Radiant Flux	2510.075 Mw PPFD	11617.972
Mw/Watt 1000.000 Mw/Watt	1000.000
Watts 2.510 PPFD 11.618


Using the data in the LM-79 report we can verify the SPD data and the PPFD calculation in the table above.

Watts In	8.802
Radiant Flux Out 2.510
WPE	0.285
L/W	86.600
LER	303.687
Est Umole/watt	4.500
Est PPFD	11.295
Actual PPFD	11.618
Actual Umole/watt	4.629


As I mentioned earlier, we will now perform a second iteration and restrict the radiant flux to the PAR wavelength range of 400 - 700 nm.

Watts In	8.802
Radiant Flux Out 2.431
WPE	0.276 
L/W	86.600*
LER	303.687*
Est Umole/watt	4.500
Est PPFD	11.295
Actual PPFD	11.157
Actual Umole/watt	4.590

LEDPun Est 86.6/8	10.825
Diff %	0.031(3.1%)

*
The L/W and LER values are not accurate because I would have to subtract the lumens from the original wavelength range - I don't feel like performing that integration right now as it is not critical to this specific explanation. 

In summary, we can see that dividing the lamp's efficacy by 8 does produce an viable approximation of PPFD.

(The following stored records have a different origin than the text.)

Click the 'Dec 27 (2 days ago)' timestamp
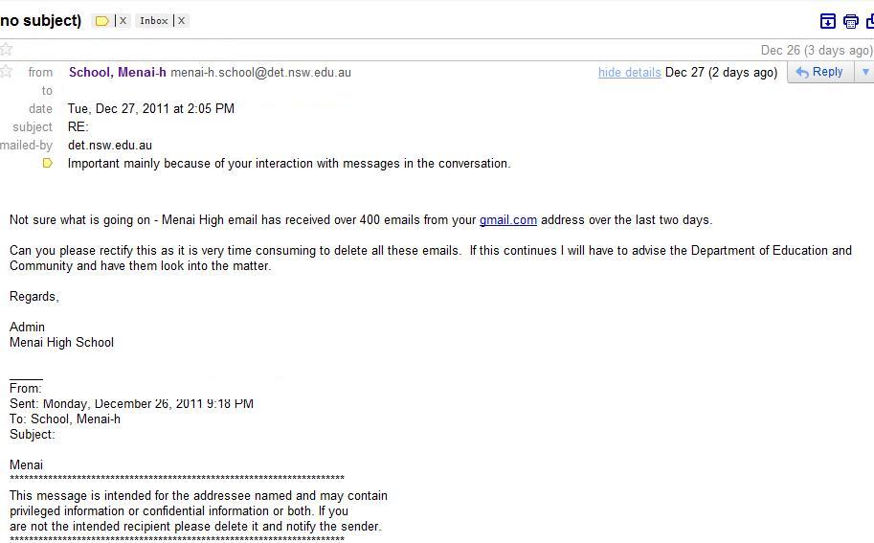This screenshot has width=874, height=543. pos(721,72)
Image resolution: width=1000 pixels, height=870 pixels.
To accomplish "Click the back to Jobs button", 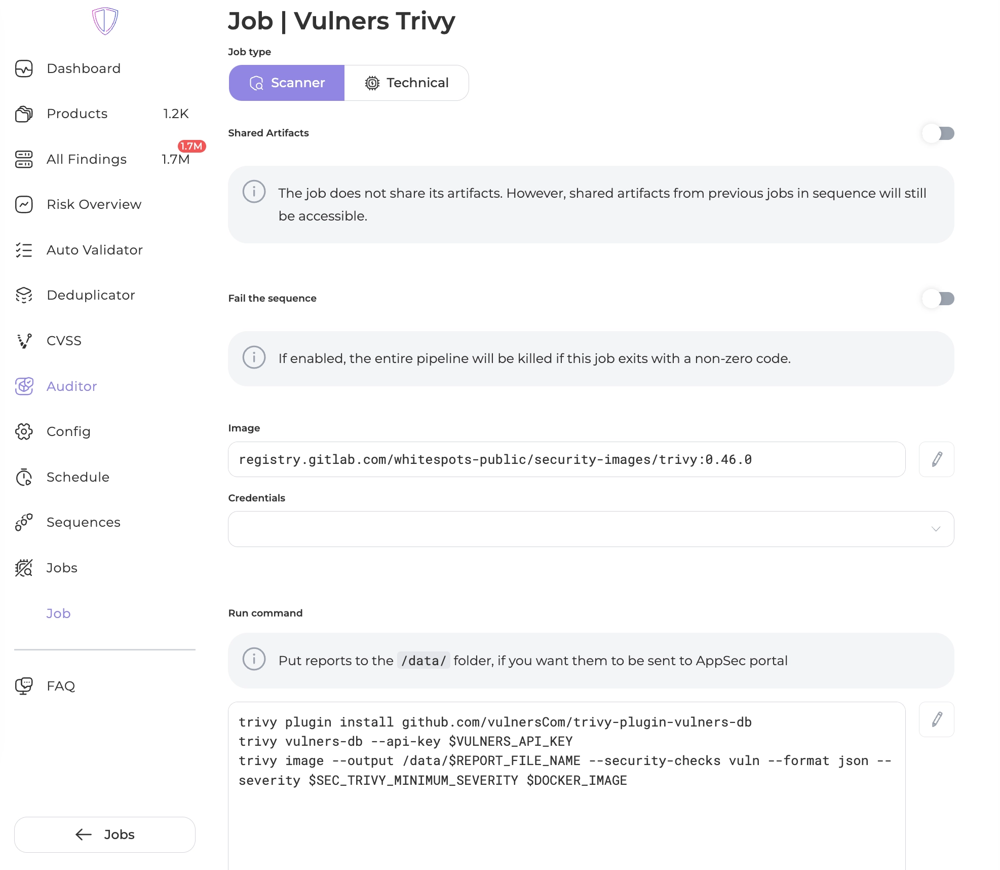I will click(x=105, y=835).
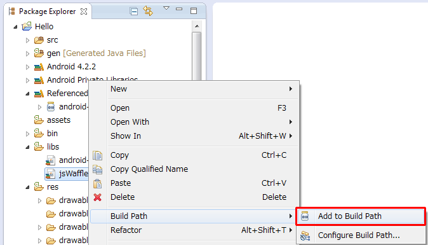This screenshot has width=428, height=245.
Task: Expand the Android 4.2.2 library node
Action: [x=27, y=67]
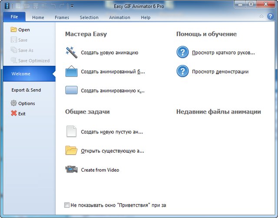This screenshot has width=278, height=218.
Task: Click the yellow folder open existing animation icon
Action: click(x=71, y=150)
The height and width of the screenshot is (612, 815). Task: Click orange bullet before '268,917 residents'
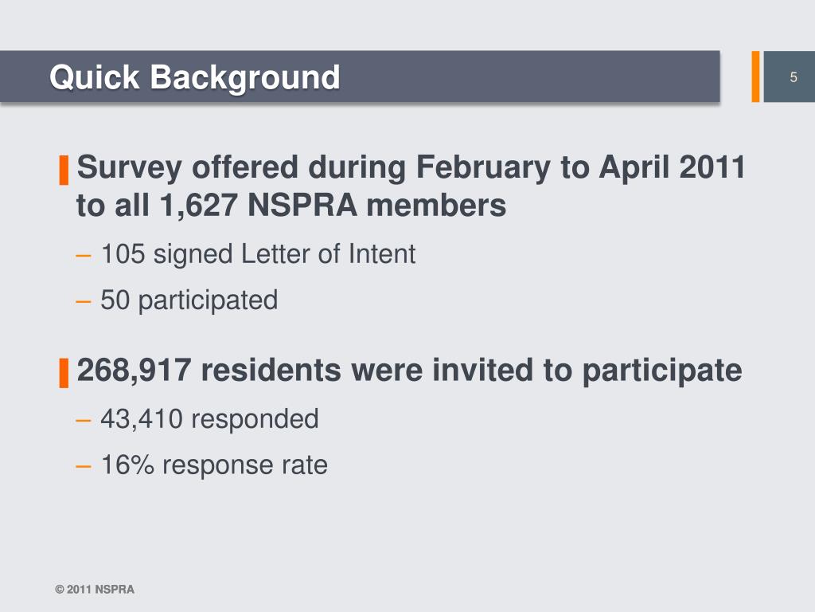[64, 373]
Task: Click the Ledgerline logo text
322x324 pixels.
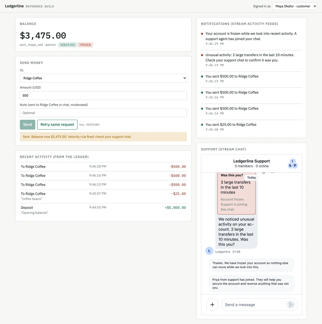Action: pos(14,6)
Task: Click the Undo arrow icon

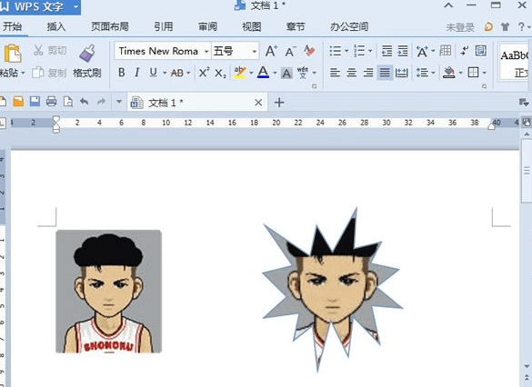Action: tap(85, 102)
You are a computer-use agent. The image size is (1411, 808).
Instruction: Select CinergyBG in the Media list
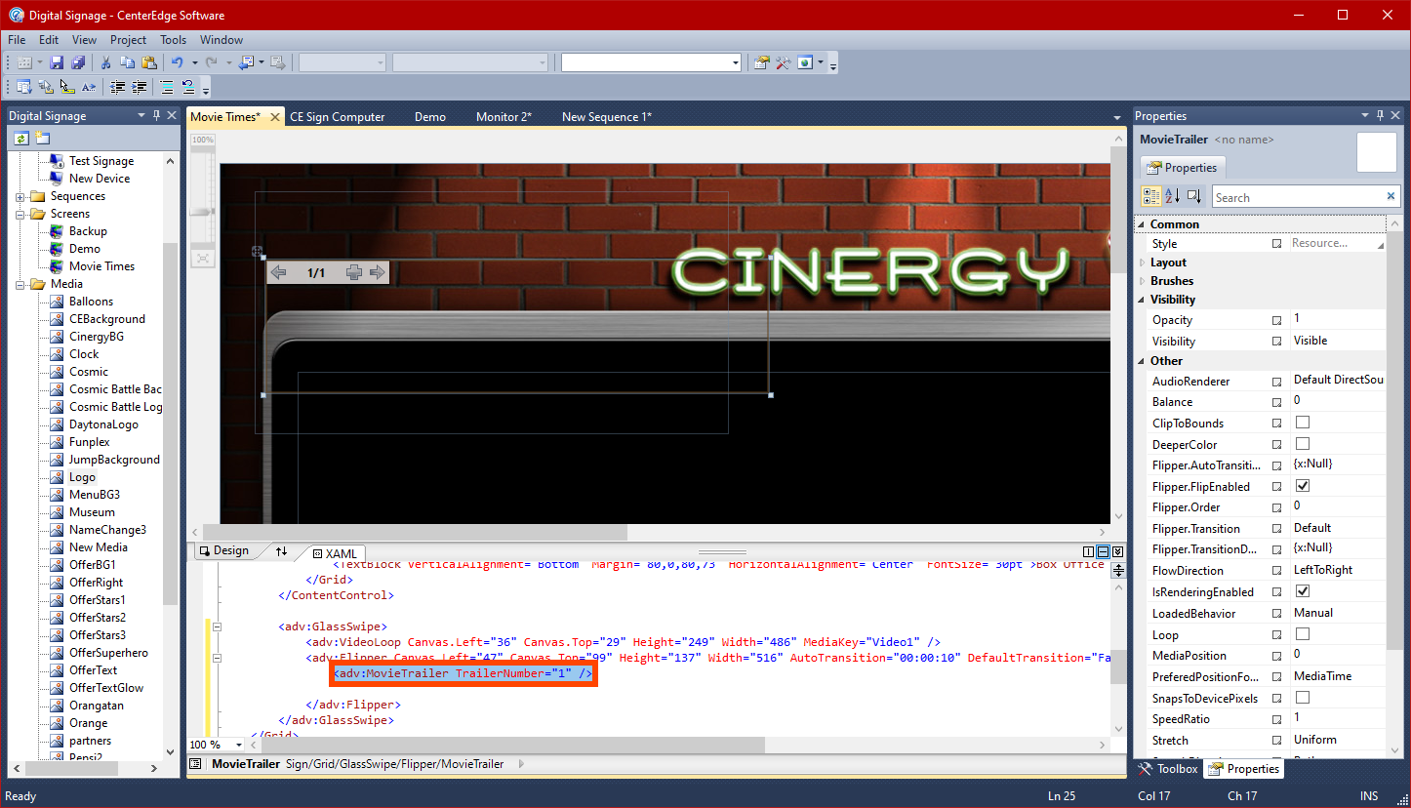(x=96, y=337)
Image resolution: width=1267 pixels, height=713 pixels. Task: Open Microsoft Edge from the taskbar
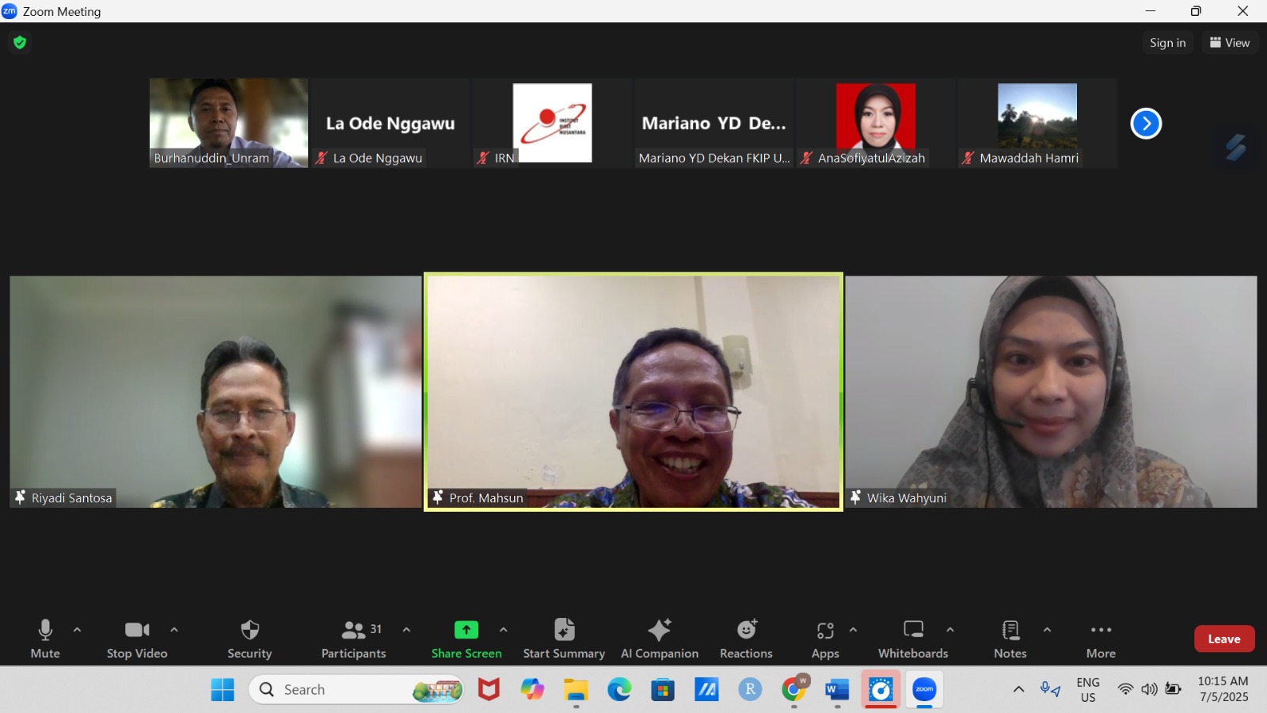619,690

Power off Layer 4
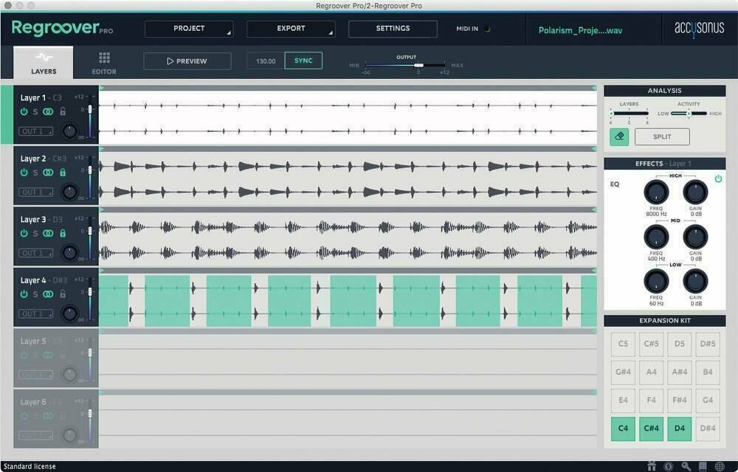24,294
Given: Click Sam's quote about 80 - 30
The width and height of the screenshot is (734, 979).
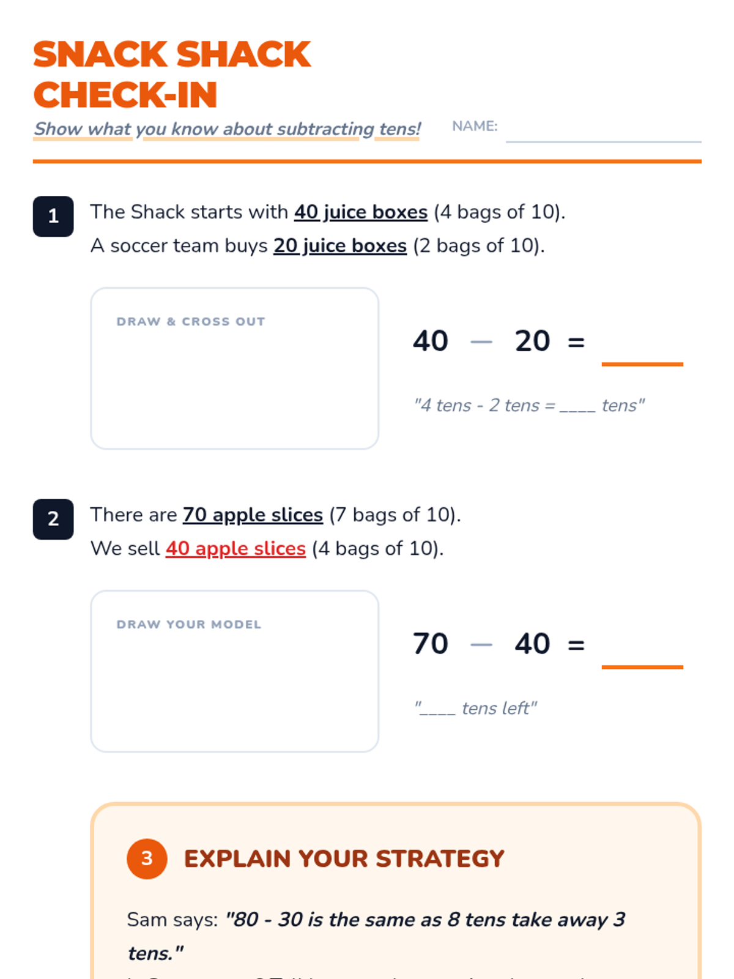Looking at the screenshot, I should point(376,936).
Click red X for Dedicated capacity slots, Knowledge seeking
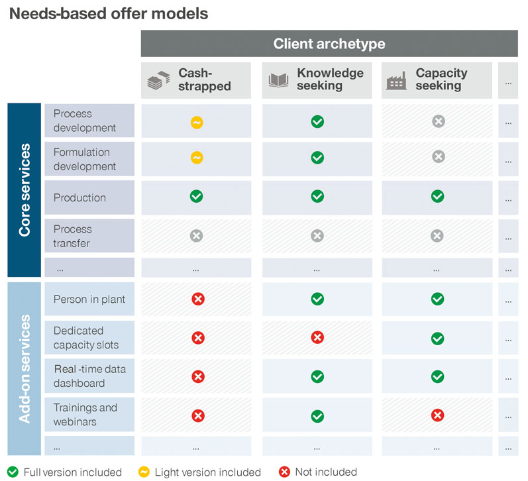The image size is (528, 481). coord(317,338)
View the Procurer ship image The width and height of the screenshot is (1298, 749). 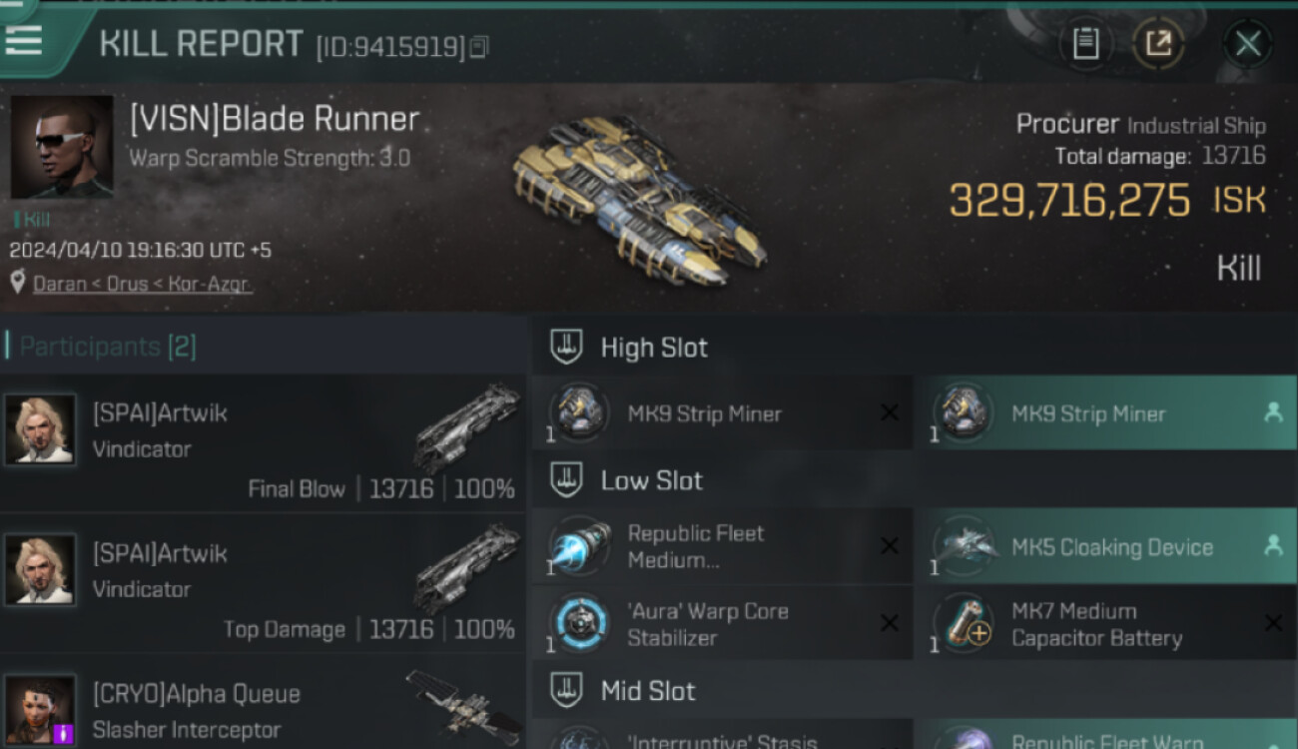point(639,199)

To relate the previous info to a real world example we must consider a few more factors.

1) PPFD readings taken outdoors under direct sunlight are generally accurate for the entire square meter that PPFD reading refers to. In other words, you are taking a spot reading and can apply the results to the entire square meter area. That logic does NOT hold true when taking a PPFD reading indoors under 100% artificial light. 
In fact, it is one of my pet peeves when I see a very high PPFD specification for a LED grow lamp. The majority of these fixtures use lenses/diffusers of some type - and take a spot PPFD reading directly under the focus of said lens. This produces a hyper-inflated value that is nowhere near accurate.

2) Inverse square law. LED grow light specification PPFD values generally do not specify the distance of the sensor from the fixture during the spot reading. A PPFD value - without knowledge of the distance of the sensor from the fixture - is basically useless.

Let's build a practical example based on the LED bulb profiled earlier. I generally work directly with the PAR radiant Flux values but for purposes of clarity we will stick with PPFD values.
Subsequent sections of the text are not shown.